Exercice proposé 1:
Pour chacune des affirmations suivantes, dites si elle s'accorde avec le passage sur le laser ci-dessous, en répondant par oui ou non et en citant exactement les mots décisifs du passage. (a) La plupart des lasers fabriqués sont des lasers à semi-conducteur. (b) En 2012, l'un des grands défis de la recherche industrielle était de réaliser un laser à semi-conducteur émettant dans le bleu. (c) Les problèmes que rencontrent aujourd'hui les chercheurs diffèrent de ceux des pionniers de la discipline.
Exercice proposé 2:
Rédigez la suite du passage sur le laser ci-dessous, en reprenant après sa dernière phrase.

---------- Passage cité ----------

Introduction Générale
Le laser est l'acronyme de Light Amplification by Stimulated
Emission of Radiation, c'est à-dire amplificateur de lumière par
émission stimulée de rayonnement électromagnétique.
S'est peu à peu imposé dans notre vie sans que nous en soyons
forcément conscients. Incontournable dans la fabrication d'objets aussi
divers que les smart phones, les écrans LCD, les cellules
photovoltaïques ..., il est tout aussi indispensable au fonctionnement
d'Internet et joue un rôle crucial en médecine. Toute l'industrie
du numérique - musique, vidéo, informatique - repose sur les
lasers. De plus en plus utilisé pour l'analyse des matériaux, on
le trouve dans les laboratoires de police scientifique, dans les usines de
l'agroalimentaire, ou même sur Mars!. En 2021, plus de 1,8 milliards de
lasers ont été fabriqués dans le monde. Il s'agit pour
l'essentiel de lasers à semi-conducteur : moins de 800 000 autres
lasers, notamment des lasers à gaz, des lasers à fibre et des
lasers à état solide, sont fabriqués chaque
année.
Malgré cette production massive, le laser fait encore
l'objet de recherches intenses, pour atteindre des puissances plus
élevées, des impulsions plus courtes, des caractéristiques
spectrales meilleures, des rendements plus importants, ou tout simplement de
nouvelles longueurs d'onde. Par exemple, en 2012, l'un des plus importants
chalenges de la recherche industrielle dans le domaine des lasers a
été la réalisation d'un laser à semi-conducteur
émettant dans le vert. L'objectif est de compléter les lasers
bleus et rouges déjà largement maîtrisés, afin de
produire des images vidéo couleur, et de réaliser ainsi des
petits vidéoprojecteurs puissants. La conception de nouveaux lasers est
donc toujours d'actualité, et les questions que se posent aujourd'hui
les chercheurs, ainsi que les problèmes auxquels ils sont
confrontés pour concevoir ces lasers, sont les mêmes que ceux
rencontrés par les pionniers de la discipline, il y a plus de 50 ans.

---------- Données fournies ----------

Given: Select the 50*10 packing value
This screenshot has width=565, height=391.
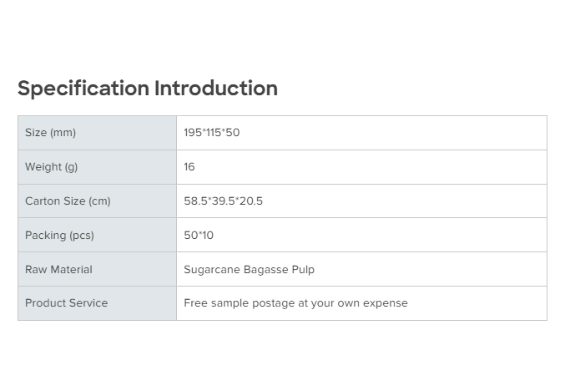Looking at the screenshot, I should 199,236.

----------

Bonne réponse 1:
(a) Oui : « Il s'agit pour l'essentiel de lasers à semi-conducteur ».
(b) Non : « la réalisation d'un laser à semi-conducteur émettant dans le vert ».
(c) Non : « sont les mêmes que ceux rencontrés par les pionniers de la discipline ».

Bonne réponse 2:
La première brique : l'émission
stimulée
C'est le 16 mai 1960 qu'un chercheur américain,
Theodore Maiman (fig. 1), réussit à produire le premier rayon
laser. Mais l'histoire du laser commence 43 ans plus tôt avec Albert
Einstein. Dans un article de 1917 intitulé « Zur Quant en theorie
der Strahlung », il donne une interprétation de la loi du
rayonnement du corps noir de Planck. Pour résoudre ce problème,
il décrit les échanges d'énergie entre matière et
rayonnement par les processus connus à l'époque, c'est
à-dire l'émission spontanée et l'absorption. Mais ces
processus ne suffisent pas, et il a l'idée lumineuse d'ajouter un
nouveau processus : l'émission stimulée.
La deuxième brique : l'inversion de
population
Mais pour obtenir cette lumière cohérente, il
faut exciter massivement les atomes. En fait, nous verrons qu'il faut que dans
un échantillon, la population d'atomes excités devienne
supérieure à la population d'atomes non excités. On
appelle cela réalisé une inversion de population. C'est la
découverte du pompage optique, en 1950, par le physicien français
Alfred Kastler, qui donne une première méthode pour
réaliser cette inversion de population. Le pompage optique permet
d'exciter un grand nombre d'atomes, et ouvre ainsi la porte à la
réalisation d'un rayonnement cohérent.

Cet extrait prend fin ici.